Sur le papier un vrai programme d'accélération donc. Mais l'effort n'est pas suffisant pour convaincre un expert du sujet. "Je comprends l'intérêt de ces entreprises qui veulent être au cœur de l'écosystème et identifier, bien en amont, les services qui vont bousculer leur secteur. Mais je suis plus sceptique sur ce qu'elles peuvent apporter à leurs alumni, en termes de mentoring et d'accélération", tempère notre anonyme.

Le cofondateur de Vente-privee Jacques-Antoine Granjon n'élude pas l'intérêt direct de son entreprise lorsqu'il explique que "l'accélérateur est une brique concrète de plus pour nourrir notre R&D et notre veille permanente de nouveaux outils." Mais l'e-commerçant ne vient pas non plus chez Station F les mains vides. "Nous allons leur permettre de tester leurs solutions sur Vente-privee pour leur générer une crédibilité et des KPI clés, les mettre en relation avec notre réseau de 6 000 partenaires pour leur carnet de commande et leur assigner un membre de notre Comex comme mentor pour les encadrer sur toute la période d'accélération." Le tout sans contrepartie financière. Et à la clé, l'opportunité de pitcher au comité d'investissement Vente-privee.

S'il estime  qu'il est difficile de parler d'accélération, Romain Cochet souligne la complémentarité de ces offres. "Ce genre d'initiatives permet d'étoffer l'offre en matière d'accompagnement des start-up, estime-t-il. La mission de Numa diffère de celle d'un Facebook ou Vente-privee car nous accompagnons les start-up qui sont "pré-scale", sur le point de connaître une phase de forte croissance et de déploiement."
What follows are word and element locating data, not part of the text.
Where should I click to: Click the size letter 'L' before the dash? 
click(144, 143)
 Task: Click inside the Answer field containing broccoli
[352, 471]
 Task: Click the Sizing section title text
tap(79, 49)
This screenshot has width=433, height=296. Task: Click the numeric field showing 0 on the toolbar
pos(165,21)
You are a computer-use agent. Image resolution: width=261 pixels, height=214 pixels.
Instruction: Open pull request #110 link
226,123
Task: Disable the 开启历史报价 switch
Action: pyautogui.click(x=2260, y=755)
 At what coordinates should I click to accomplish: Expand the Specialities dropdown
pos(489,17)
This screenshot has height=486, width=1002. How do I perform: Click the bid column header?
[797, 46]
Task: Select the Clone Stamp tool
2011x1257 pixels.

Station F va permettre de mettre Paris au dessus de Berlin et Londres

Jérôme Masurel estime que l'arrivée de Station F va contribuer à rendre l'offre d'accompagnement des start-up plus lisible. "Le marché va se structurer entre d'un côté les pépinières et de l'autre les accélérateurs", prédit-il. Romain Cochet reconnait lui que ce nouvel acteur va inciter Numa à améliorer sa proposition de valeur. "C'est à nous d'évangéliser le marché et d'expliquer ce que nous pouvons apporter." On peut déjà lire un billet médium qui explique comment l'un de ses élèves Califrais est passé à 100 000 euros de chiffre d'affaires en l'espace de 3 mois.

Une certitude, Station F va vite devenir incontournable. Numa va d'ailleurs y installer un programme baptisé Numa Scale Hub qui se veut une porte d'entrée à destination des start-up étrangères vers le marché français. Boris Golden sera lui aussi présent dans l'enceinte de la Halle Freyssinet, un jour par mois, pour prendre le pouls d'un écosystème en perpétuelle évolution. Un écosystème qui va permettre de faire de la France une start-up nation. "C'est l'occasion de placer Paris au-dessus de la mêlée et de concurrents comme Berlin et Londres", reconnait Romain Cochet.